Tuesday, March 06, 2007

Rails migration pitfalls

When we create a migration, we are essentially creating a "delta" SQL script, whose intent is to change the state of the database at a given time, including its schema and its data, from point A to point B. Rails migration scripts even allow you to rollback from B to A. A lot of developers got the delta of the schema part right, because it is the most intriguing part, but they fail to recognize the data part in their migrations.

Take a look at the following migration:

class MoveColumnFooFromTableAToTableB < ActiveRecord::Migration
  def self.up
    remove_column :table_a, :foo
    add_column :table_b, :foo, :string
  end

  def self.down
    add_column :table_a, :foo, :string
    remove_column :table_b, :foo
  end
end


This migration drops column "foo" from Table A, and adds column "foo" to Table B. From the schema point of view, the migration achieves what it's supposed to do - moving a column. But this delta script is flawed from the data point of view.

Imaging your application is at 1.0, users start inserting 20MM rows into your Table A. This migration script is part of your release 1.5 upgrade. You run this script against your table A. Poof! The column is moved, but you just lost *all* of your data in the column "foo" forever.
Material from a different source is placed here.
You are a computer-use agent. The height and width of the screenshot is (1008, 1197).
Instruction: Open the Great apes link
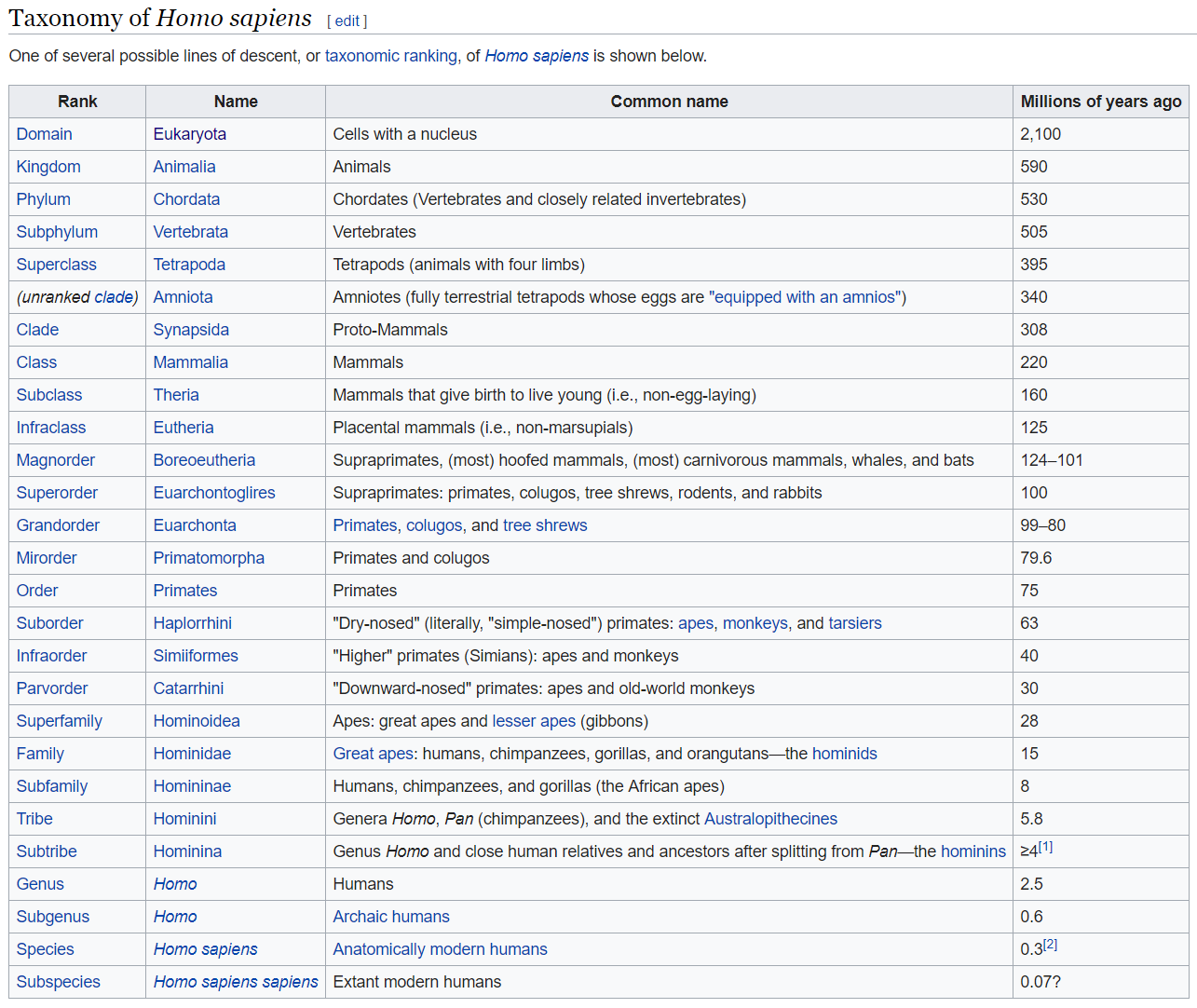[373, 754]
Table B now has a "foo" column with no data in it. Things went wrong, so you rollback, right? Try it. Still, your Table A now contains a "foo" column with all NULL values in it. The data are gone.

Worse yet, your boss is standing behind you, giving you 15 minutes to fix the whole mess. "Database migration sucks...", you mumbled.

This migration fails to migrate the data from point A to point B. So, what should developers have done differently? Well, here's one way to do it:

  def self.up
    add_column :table_b, :foo, :string
    execute("UPDATE table_b INNER JOIN table_a ON table_b.id = table_a.id SET table_b.foo = table_a.foo")
    remove_column :table_a, :foo
    
  end

  def self.down
    add_column :table_a, :foo, :string
    execute("UPDATE table_a INNER JOIN table_b ON table_a.id = table_b.id SET table_a.foo = table_b.foo")
    remove_column :table_b, :foo
  end


Now with this delta script, which accounts for data migration as well, will do what it is intended to migrate: schema and data.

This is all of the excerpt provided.